Pooling operations in PyTorch
This would be a showcase of what kind of polling operations we can use in PyTorch.
%matplotlib inline
import matplotlib.pyplot as plt
import numpy as np
import os
import torch
import torch.nn as nn
import torch.nn.functional as F
from torch.utils.data import DataLoader, Dataset, TensorDataset
import torchvision
import torchvision.transforms as transforms
os.environ['KMP_DUPLICATE_LIB_OK']='True' #OpenMP
bs=512
t = transforms.Compose([
transforms.ToTensor(),
transforms.Normalize(mean=(0,), std=(1,))
]
)
dl_train = DataLoader( torchvision.datasets.MNIST('/data/mnist', download=True, train=True, transform=t),
batch_size=bs, drop_last=True, shuffle=True)
img = None
for (images,targets) in dl_train:
img = images[0]
break
img = img.permute(1, 2, 0)#.numpy()
print(type(img),img.shape)
plt.imshow(img, cmap="gray")
plt.show()
Out:
We used the matplotlib.pyplot
method imshow
to show the single image from the MNIST dataset.
Now we will use pooling operations on that image.
img = img.reshape((1,1,28,28))
print("original image:", img.shape)
plt.imshow(img.squeeze(), cmap="gray")
plt.show()
mp = F.max_pool2d(img,(2,2))
print("max_pool2d result:", mp.shape)
plt.imshow(mp.squeeze(), cmap="gray")
plt.show()
ap = F.avg_pool2d(img, 2)
print("avg_pool2d result:", ap.shape)
plt.imshow(ap.squeeze(), cmap="gray")
plt.show()
aap = F.adaptive_avg_pool2d(img, 6)
print("adaptive_avg_pool2d result:", aap.shape)
plt.imshow(aap.squeeze(), cmap="gray")
plt.show()
amp = F.adaptive_max_pool2d(img, 6)
print("adaptive_max_pool2d result:", amp.shape)
plt.imshow(amp.squeeze(), cmap="gray")
plt.show()
In PyTorch we use pooling operations on tensors that represent a batch.

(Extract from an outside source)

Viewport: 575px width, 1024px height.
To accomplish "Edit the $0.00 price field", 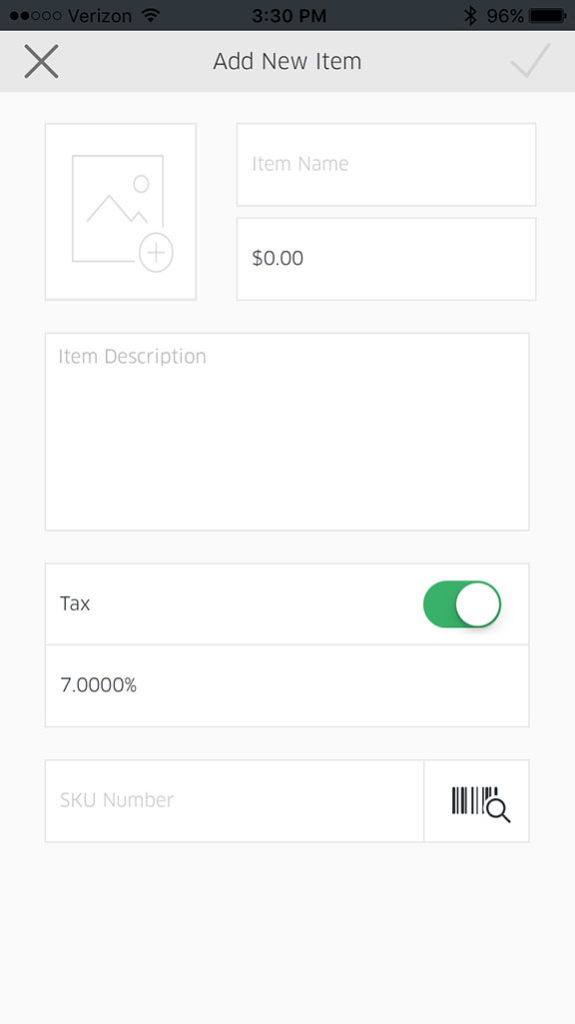I will pyautogui.click(x=386, y=259).
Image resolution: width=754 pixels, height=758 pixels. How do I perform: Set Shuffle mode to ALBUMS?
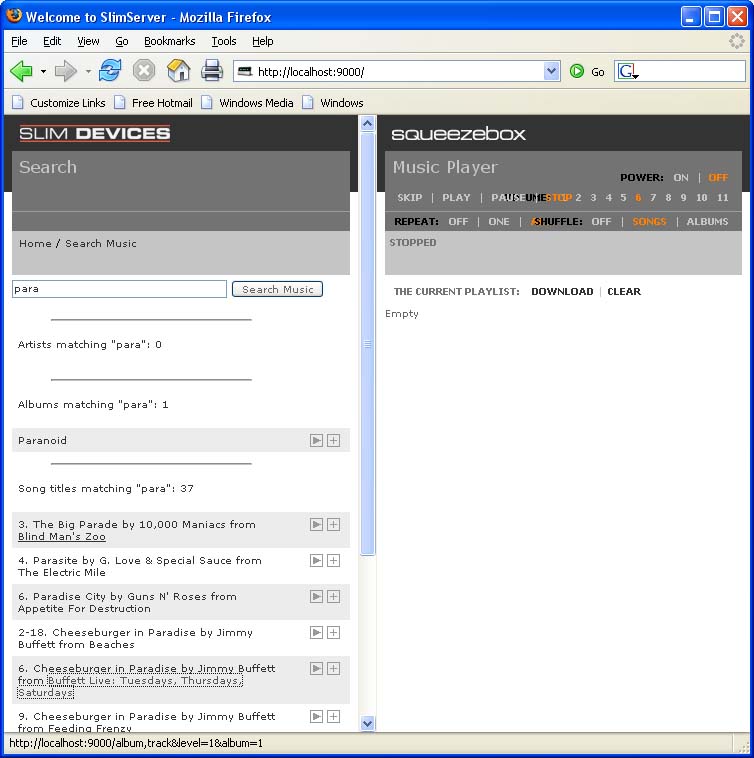[x=707, y=222]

This is why we used :
img = img.reshape((1,1,28,28))
The results will be:
max_pool2d result: torch.Size([1, 1, 14, 14])
avg_pool2d result: torch.Size([1, 1, 14, 14])
adaptive_avg_pool2d result: torch.Size([1, 1, 6, 6])

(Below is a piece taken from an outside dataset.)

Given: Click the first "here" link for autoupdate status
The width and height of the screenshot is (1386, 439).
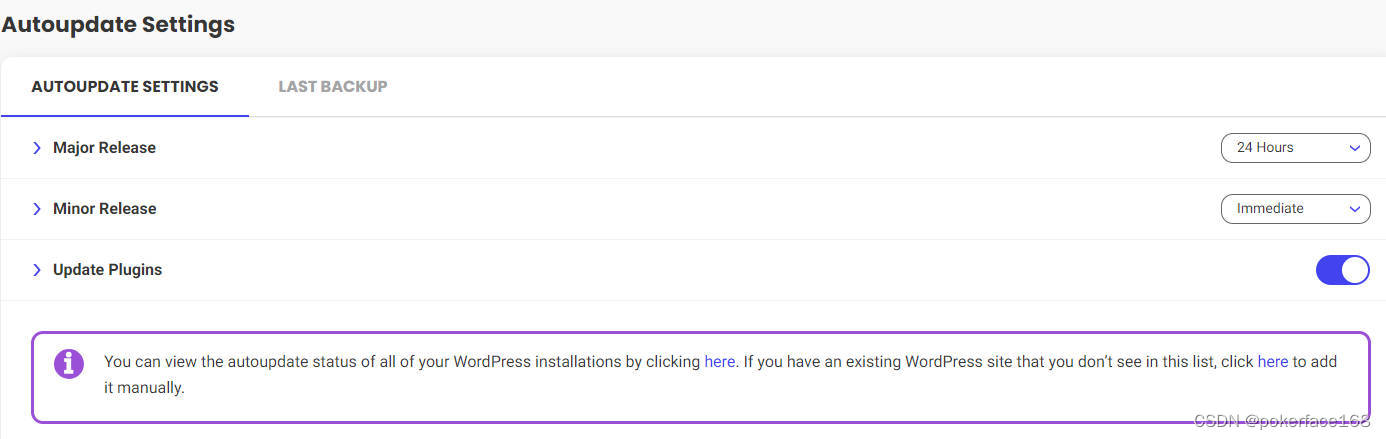Looking at the screenshot, I should tap(720, 362).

adaptive_max_pool2d result: torch.Size([1, 1, 6, 6])
As you may know, to plot the image inline we use %matplotlib inline
and matplotlib.pyplot
method imshow
.
This method requires either the image is 2D, or it has the channel dimension at the very end, say:
- either
[28,28]
- or
[28,28, c]
where c
is usually 1, or 3.